Yeo-Johnson: generalization of Box-Cox that handles $x \leq 0$.

Binning / Discretization

Converts continuous feature to ordinal categories. Reduces sensitivity to outliers and can expose non-linear relationships for linear models.

Fixed-width bins: equal-size intervals.
Quantile bins: equal-frequency intervals (handles skew better).

Categorical Feature Encoding

One-Hot Encoding

Creates a binary indicator for each category. For $K$ categories: $K$ binary columns (or $K-1$ to avoid multicollinearity).

\[\text{cat} \in \{A, B, C\} \to [1, 0, 0], [0, 1, 0], [0, 0, 1]\]

Appropriate when categories have no natural order. Explodes dimensionality for high-cardinality features.

Ordinal Encoding

Maps categories to integers preserving order.
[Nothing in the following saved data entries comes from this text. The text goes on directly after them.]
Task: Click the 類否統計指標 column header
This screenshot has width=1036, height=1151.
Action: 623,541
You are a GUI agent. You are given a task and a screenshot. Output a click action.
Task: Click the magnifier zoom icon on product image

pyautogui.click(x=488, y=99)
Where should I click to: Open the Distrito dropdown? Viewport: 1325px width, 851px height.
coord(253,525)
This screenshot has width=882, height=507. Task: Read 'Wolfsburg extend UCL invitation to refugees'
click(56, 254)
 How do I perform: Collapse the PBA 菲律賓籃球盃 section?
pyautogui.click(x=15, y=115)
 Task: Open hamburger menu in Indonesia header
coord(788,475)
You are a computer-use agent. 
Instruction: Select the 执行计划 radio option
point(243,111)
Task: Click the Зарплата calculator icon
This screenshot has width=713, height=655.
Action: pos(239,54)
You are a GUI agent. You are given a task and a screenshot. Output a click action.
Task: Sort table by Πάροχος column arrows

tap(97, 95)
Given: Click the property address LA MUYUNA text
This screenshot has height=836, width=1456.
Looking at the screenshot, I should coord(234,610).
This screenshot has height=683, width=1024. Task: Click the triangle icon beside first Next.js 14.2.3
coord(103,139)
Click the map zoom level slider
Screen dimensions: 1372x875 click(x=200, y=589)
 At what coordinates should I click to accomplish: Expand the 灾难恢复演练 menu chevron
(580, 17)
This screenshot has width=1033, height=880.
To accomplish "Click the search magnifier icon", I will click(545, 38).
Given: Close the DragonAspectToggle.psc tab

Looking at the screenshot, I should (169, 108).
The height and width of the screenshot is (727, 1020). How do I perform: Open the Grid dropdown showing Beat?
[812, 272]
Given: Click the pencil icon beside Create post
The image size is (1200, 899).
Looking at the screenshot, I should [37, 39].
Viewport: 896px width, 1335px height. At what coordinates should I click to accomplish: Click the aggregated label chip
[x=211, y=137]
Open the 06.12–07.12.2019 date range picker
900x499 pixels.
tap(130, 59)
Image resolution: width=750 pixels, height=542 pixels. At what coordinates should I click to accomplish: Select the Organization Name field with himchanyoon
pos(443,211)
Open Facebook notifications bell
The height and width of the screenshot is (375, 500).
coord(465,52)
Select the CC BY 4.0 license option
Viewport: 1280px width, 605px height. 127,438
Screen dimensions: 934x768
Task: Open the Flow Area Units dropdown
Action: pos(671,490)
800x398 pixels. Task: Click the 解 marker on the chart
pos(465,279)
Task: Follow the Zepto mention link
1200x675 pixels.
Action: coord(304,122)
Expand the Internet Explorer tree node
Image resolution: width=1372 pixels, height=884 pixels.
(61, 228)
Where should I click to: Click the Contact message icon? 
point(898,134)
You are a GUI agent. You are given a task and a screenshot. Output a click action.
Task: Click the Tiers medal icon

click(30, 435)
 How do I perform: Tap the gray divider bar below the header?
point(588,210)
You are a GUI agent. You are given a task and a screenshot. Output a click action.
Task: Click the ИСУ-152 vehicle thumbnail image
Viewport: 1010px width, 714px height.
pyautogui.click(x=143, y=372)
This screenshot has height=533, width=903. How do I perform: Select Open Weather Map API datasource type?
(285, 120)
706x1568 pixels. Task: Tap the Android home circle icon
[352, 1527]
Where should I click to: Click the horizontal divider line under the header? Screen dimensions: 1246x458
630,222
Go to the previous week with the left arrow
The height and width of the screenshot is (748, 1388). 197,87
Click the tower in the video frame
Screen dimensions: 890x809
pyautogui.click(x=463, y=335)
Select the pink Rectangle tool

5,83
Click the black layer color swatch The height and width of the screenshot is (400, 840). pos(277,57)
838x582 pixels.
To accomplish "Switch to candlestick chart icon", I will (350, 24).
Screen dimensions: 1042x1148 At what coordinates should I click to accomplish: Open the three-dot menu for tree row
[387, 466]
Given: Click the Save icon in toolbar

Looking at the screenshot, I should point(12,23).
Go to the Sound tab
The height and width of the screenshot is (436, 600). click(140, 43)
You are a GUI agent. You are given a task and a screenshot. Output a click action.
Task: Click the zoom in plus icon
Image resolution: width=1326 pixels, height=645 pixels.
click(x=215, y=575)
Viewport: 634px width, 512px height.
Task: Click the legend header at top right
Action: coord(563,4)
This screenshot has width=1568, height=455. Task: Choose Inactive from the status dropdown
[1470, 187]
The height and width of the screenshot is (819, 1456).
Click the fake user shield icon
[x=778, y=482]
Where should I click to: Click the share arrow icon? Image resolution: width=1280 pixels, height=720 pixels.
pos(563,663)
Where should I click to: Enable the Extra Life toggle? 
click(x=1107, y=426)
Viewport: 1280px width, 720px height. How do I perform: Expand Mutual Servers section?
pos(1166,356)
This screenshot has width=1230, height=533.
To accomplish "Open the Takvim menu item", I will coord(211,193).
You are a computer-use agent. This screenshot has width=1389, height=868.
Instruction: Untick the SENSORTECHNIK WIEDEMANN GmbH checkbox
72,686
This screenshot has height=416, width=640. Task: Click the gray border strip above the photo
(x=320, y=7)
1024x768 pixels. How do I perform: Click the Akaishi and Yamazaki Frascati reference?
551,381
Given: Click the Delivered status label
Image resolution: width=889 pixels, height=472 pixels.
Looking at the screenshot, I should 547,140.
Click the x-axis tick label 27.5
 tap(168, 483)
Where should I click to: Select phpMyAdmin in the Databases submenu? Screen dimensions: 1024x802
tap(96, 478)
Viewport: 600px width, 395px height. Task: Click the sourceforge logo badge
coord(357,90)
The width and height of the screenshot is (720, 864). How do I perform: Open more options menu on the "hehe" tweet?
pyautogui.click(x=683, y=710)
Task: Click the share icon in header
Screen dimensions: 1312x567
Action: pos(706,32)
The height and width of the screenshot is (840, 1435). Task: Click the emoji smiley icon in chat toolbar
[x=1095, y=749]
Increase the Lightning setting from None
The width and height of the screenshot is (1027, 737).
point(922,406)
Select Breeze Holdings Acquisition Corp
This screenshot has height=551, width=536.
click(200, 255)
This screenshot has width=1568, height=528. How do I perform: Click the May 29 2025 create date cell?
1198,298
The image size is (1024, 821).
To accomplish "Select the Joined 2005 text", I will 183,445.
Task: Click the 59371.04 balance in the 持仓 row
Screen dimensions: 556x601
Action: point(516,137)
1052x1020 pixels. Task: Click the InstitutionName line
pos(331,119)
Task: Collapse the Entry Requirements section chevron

Only use when order is meaningful.

Target Encoding (Mean Encoding)

Replace each category with the mean target value in that category:

\[\text{enc}(c) = \frac{\sum_{i: x_i = c} y_i}{|\{i: x_i = c\}|}\]

Risk of target leakage. Use cross-validation or smoothing:

\[\text{enc}(c) = \frac{n_c \cdot \bar{y}_c + \lambda \cdot \bar{y}_{\text{global}}}{n_c + \lambda}\]

Embedding

Learned dense vectors for high-cardinality categoricals (e.g., user ID, product ID). Standard in deep learning; can be pre-trained (word2vec, GloVe) or learned end-to-end.

Hashing Trick

Maps categories to a fixed-size vector of length $m$ via a hash function. No vocabulary needed; handles unseen categories. Risk of collisions.

Temporal Features

From timestamps, extract:

Calendar features: hour, day-of-week, month, quarter, year, is_holiday
Cyclical encoding: encode periodic features as $(\sin, \cos)$ pairs to preserve continuity

\[\text{hour\_sin} = \sin\!\left(\frac{2\pi \cdot \text{hour}}{24}\right), \quad \text{hour\_cos} = \cos\!\left(\frac{2\pi \cdot \text{hour}}{24}\right)\]

Lag features: $x_{t-1}, x_{t-2}, \ldots$ for time series.
Rolling statistics: rolling mean, std, min, max over a window.
Time since event: days since last purchase, etc.

Feature Interactions

Polynomial features: expand $[x_1, x_2]$ to $[x_1, x_2, x_1^2, x_1 x_2, x_2^2]$. Allows linear models to capture nonlinear relationships.

Cross features: explicit products of two categorical or numerical features.

Ratio features: $x_1 / x_2$ can capture meaningful relationships (e.g., debt-to-income ratio).

Feature Selection

Reduces dimensionality, removes irrelevant/noisy features, and speeds up training.

Method	Approach
Filter (variance threshold)	Remove features with variance below threshold
Filter (correlation)	Remove features highly correlated with each other
Univariate statistical test	Select by $\chi^2$, ANOVA $F$-statistic, mutual information with target
Recursive Feature Elimination (RFE)	Repeatedly train and remove weakest features
L1 regularization (Lasso)	Drives irrelevant feature weights to zero
Tree-based importance	Rank by impurity decrease (Gini/entropy) or permutation importance
SHAP values	Model-agnostic, measures each feature’s marginal contribution

Handling Missing Values

Strategy	When to Use
Mean / median imputation	Numerical features, MCAR/MAR assumption
Mode imputation	Categorical features
Indicator feature	Add binary “was_missing” column alongside imputed value
Model-based imputation	MICE, KNN imputation
Drop rows	Very few missing, missing not at random
Drop feature	High fraction missing with no predictive value

Text Features

Bag of Words (BoW): count matrix over vocabulary. Sparse, ignores order.

TF-IDF:

\[\text{tf-idf}(t, d) = \text{tf}(t, d) \cdot \log \frac{N}{\text{df}(t)}\]

Downweights common terms. Better than raw counts for retrieval and classification.

N-grams: captures local word context. Bigrams, trigrams added to vocabulary.

Word embeddings: dense representations from word2vec, GloVe, fastText. Average or pool over tokens for document representation.

Sentence/document embeddings: BERT CLS token, Sentence-BERT, or bag of word-embeddings.

Feature Engineering Principles

Features should encode domain knowledge that the model cannot easily learn on its own from raw inputs.
Always transform training features and apply the same transformation to test/production features (fit on train only).
Check for data leakage: no feature should encode information about the future or the target itself.
High-cardinality features require special treatment to avoid overfitting.